SET PROBLEM
Pick out each line of the entries below that contains the word "editor" and copy those lines.
--- EXERCISE MATERIAL ---
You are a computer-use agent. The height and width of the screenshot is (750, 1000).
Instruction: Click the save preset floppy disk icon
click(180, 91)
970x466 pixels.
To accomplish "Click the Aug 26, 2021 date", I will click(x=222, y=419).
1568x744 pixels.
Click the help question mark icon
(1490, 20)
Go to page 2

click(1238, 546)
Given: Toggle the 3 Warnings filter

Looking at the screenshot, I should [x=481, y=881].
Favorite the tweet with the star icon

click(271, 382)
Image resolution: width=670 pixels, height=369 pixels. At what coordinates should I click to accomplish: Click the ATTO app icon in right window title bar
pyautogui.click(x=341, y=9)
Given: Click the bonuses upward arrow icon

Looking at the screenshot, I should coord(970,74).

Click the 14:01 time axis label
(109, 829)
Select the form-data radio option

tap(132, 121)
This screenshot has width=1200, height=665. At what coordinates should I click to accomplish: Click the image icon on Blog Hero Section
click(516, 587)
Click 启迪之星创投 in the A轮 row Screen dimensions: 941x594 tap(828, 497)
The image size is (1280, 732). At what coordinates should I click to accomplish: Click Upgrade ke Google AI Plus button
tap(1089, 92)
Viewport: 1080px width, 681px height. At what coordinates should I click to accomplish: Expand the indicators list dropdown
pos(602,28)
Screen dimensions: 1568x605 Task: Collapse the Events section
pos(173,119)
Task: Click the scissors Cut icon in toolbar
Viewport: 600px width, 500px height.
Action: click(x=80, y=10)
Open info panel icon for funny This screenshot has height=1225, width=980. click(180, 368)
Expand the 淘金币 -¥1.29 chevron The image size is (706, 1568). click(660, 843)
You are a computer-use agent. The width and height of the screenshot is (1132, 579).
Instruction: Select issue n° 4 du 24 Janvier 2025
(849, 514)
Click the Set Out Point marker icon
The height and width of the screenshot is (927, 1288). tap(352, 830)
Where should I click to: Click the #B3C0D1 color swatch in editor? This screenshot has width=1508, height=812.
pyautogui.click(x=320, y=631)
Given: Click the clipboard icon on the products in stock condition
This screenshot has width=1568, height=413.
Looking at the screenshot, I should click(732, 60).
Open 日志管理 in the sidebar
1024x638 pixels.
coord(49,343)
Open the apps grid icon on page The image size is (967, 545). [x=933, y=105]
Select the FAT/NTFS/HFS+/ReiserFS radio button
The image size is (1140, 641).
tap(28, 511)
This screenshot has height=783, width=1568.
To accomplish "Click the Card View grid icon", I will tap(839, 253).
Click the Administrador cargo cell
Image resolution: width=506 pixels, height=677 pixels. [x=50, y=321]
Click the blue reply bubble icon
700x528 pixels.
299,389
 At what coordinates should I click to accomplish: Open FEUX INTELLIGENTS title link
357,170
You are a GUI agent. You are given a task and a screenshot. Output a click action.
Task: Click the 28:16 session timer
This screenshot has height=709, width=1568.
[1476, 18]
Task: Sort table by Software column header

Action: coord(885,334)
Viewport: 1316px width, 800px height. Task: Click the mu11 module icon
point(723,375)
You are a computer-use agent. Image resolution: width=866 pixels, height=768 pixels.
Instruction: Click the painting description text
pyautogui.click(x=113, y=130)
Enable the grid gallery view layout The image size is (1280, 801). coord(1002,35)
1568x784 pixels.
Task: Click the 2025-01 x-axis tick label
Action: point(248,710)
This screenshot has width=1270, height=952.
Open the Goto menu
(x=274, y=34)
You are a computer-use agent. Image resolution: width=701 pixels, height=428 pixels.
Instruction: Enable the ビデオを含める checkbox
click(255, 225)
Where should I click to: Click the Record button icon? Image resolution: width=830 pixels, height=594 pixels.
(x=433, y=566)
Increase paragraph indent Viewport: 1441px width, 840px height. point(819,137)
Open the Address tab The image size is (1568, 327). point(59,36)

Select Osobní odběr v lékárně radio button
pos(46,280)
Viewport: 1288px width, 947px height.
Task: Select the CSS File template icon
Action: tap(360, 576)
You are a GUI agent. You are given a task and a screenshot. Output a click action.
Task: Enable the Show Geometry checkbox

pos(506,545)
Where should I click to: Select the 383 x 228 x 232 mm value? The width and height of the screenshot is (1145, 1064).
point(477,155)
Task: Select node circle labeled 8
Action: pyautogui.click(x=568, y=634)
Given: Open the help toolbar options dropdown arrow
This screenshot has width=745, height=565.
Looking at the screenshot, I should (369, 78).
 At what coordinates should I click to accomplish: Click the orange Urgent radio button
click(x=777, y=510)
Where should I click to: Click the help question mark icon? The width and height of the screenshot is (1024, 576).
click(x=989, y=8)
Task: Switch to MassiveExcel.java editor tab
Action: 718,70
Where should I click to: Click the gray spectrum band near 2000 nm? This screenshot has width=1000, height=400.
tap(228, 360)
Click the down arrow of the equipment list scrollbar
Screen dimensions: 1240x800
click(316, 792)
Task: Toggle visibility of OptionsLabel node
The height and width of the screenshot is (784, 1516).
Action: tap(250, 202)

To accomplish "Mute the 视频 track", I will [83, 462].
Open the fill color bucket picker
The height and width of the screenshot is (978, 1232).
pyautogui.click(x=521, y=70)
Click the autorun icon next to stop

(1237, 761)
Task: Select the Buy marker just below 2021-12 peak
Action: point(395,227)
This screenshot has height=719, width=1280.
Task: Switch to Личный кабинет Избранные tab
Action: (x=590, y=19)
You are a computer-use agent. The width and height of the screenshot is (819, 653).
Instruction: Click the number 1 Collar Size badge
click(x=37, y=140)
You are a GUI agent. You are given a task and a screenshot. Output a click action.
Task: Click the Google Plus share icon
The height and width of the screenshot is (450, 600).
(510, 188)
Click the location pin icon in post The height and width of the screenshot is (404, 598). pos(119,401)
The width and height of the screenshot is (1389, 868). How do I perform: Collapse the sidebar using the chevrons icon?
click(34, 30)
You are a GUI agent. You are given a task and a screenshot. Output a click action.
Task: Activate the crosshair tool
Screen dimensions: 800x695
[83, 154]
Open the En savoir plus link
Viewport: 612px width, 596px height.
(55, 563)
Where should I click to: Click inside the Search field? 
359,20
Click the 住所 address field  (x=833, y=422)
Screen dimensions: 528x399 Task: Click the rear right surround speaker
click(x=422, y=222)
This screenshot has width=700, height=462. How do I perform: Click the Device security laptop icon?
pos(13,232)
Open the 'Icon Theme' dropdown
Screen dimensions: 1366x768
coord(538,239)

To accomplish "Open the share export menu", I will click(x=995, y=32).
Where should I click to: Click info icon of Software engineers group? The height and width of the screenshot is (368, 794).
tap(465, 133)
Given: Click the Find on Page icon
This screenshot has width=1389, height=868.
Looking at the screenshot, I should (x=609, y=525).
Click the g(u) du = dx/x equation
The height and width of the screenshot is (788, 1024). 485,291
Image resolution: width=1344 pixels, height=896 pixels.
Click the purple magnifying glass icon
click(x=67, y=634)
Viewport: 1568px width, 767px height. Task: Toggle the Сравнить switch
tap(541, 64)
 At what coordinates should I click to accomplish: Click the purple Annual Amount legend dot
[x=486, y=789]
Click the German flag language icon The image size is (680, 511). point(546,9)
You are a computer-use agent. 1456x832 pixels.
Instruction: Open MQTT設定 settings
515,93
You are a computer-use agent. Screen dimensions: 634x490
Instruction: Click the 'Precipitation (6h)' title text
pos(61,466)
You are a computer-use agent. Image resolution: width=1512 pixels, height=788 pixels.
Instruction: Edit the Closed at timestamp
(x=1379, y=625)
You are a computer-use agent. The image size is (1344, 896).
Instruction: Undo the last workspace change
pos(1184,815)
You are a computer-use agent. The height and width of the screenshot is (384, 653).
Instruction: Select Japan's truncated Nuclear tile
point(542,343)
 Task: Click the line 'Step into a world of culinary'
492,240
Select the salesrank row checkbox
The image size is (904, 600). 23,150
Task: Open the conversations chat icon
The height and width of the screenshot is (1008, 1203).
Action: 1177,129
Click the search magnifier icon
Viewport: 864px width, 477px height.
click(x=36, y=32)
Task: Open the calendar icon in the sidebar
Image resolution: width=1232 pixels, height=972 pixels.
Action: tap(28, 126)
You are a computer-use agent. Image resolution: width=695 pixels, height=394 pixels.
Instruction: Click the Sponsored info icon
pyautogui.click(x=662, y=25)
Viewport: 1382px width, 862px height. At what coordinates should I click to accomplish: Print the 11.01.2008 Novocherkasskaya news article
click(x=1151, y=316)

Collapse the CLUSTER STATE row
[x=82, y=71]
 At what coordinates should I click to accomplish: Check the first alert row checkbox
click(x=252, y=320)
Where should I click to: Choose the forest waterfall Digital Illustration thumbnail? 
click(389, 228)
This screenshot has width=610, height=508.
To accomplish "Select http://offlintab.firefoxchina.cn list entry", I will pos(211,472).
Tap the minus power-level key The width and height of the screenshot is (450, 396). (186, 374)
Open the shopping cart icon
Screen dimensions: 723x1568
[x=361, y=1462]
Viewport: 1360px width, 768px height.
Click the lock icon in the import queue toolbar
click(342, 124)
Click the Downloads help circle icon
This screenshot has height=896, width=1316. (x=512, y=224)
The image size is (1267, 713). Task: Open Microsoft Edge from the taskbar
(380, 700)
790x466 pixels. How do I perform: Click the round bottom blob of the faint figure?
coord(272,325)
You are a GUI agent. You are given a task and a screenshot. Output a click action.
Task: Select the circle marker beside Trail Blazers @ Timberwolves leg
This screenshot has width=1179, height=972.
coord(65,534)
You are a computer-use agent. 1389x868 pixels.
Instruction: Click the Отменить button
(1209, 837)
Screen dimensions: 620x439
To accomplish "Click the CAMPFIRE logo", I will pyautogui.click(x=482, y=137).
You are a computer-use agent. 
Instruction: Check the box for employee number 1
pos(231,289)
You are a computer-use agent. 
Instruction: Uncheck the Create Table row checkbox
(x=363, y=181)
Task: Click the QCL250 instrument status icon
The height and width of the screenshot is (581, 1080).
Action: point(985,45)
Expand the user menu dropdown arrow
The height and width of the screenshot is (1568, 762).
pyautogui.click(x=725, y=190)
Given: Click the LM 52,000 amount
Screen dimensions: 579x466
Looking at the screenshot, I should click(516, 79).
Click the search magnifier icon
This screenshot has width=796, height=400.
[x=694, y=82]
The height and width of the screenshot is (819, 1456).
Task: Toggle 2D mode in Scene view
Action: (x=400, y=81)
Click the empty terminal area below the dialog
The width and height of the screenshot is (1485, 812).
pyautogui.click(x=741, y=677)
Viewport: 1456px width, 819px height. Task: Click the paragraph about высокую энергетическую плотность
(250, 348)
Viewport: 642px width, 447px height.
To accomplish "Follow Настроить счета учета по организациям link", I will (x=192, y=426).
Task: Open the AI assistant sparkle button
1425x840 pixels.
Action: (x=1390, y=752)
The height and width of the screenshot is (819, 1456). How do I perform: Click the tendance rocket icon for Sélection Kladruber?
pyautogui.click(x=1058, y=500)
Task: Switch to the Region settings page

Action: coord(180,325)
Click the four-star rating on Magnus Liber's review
---
RESPONSE TO THIS EXERCISE
Where should I click to: Click the #B3C0D1 color swatch in editor? This screenshot has width=1508, height=812.
Task: Switch to MassiveExcel.java editor tab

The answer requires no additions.